AMY GOODMAN: Kyle Barry, you’re policy counsel for the NAACP Legal Defense Fund. You authored the report on Jeff Sessions. Why did you find it necessary to write a report on this nomination in particular?
KYLE BARRY: Thanks, Amy. I think one of the first things that people have to remember is that the attorney general is really the chief protector and enforcer of all of our nation’s civil rights laws, including the constitutional guarantee of equal protection and a host of very important civil rights legislation. And in Jeff Sessions, you have someone who has spent over 40 years of his political and legal career opposing civil rights and opposing principles of equality. And we’re now entering a time, in the current political climate, in particular, where civil rights will have such an important role really preserving the rule of law in our democracy and, of course, protecting the vulnerable communities that those laws are designed to protect. And so we have very grave concerns that Senator Sessions is someone who can live up to that solemn responsibility.
And, you know, you’ve been talking about the 1986 hearing and his nomination that was rejected, and what we found in looking at decades of his records since then, including time as state attorney general, time, 20 years, as a United States senator, is that the concerns from the 1980s have been borne out consistently over time. And issue by issue, whether it’s voting rights or criminal justice or education equality, all these issues that DOJ has a central role in dealing with, Jeff Sessions has opposed civil rights and has opposed principles of equality at every step of the way.
AMY GOODMAN: Even recently, when Republicans were looking at prison reform, Senator Sessions worked against changes in mandatory minimums. Can you talk about this, also his support of the use of chain gangs?
KYLE BARRY: Sure. Yeah, we have very serious concerns about Jeff Sessions’ record on criminal justice in particular. On sentencing reform, he was really an outlier, on the fringe of even his own party, in opposing commonsense reforms to federal sentencing rules, and particularly the use of mandatory minimums, which have shown to be not just discriminatory, particularly against African Americans and Latinos, but also entirely ineffective. And that reform package had the support of Republican leadership, including the Judiciary Committee’s chairman, Chuck Grassley. And Jeff Sessions led opposition to that, to that reform.

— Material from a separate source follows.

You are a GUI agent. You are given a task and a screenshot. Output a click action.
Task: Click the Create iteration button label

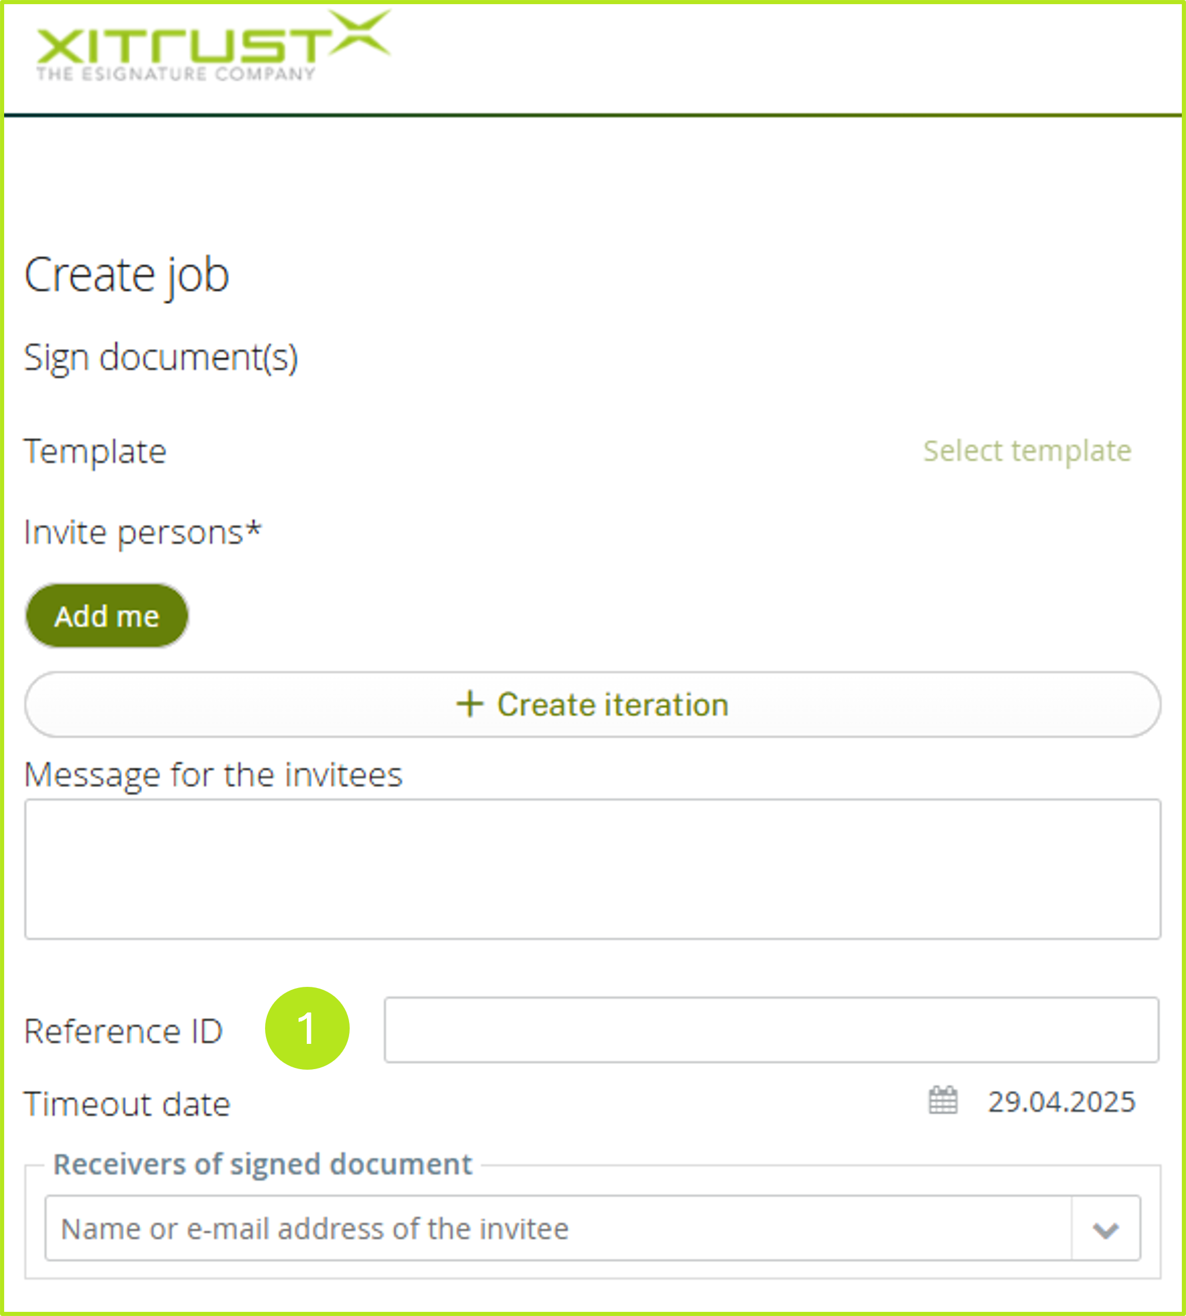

And, you know, particularly horrifying, as you mentioned, when he was a state attorney general in Alabama, he was a very vocal supporter of the use of chain gangs, a practice that had been recently reinstated when he was state attorney general. And he, at the time, praised the use of chain gangs. He seemed to be completely, I think, at best, oblivious to the racial implications, the historical implications in a state like Alabama, with such a long and sordid history of racial discrimination. And to him, the image of chaining prisoners together on the side of public roadways was totally fine for him. And, in fact, he specifically stated that he thought that would not be embarrassing to Alabama, that that would not be an image problem to Alabama and that the practice was perfectly constitutional and proper. And for someone who was then a state attorney general to demonstrate that kind of extraordinary racial insensitivity, I think, to put it lightly, you know, imagine that on a nationwide scale, if he is promoted to the highest law enforcement position in the entire United States. I think that’s very concerning.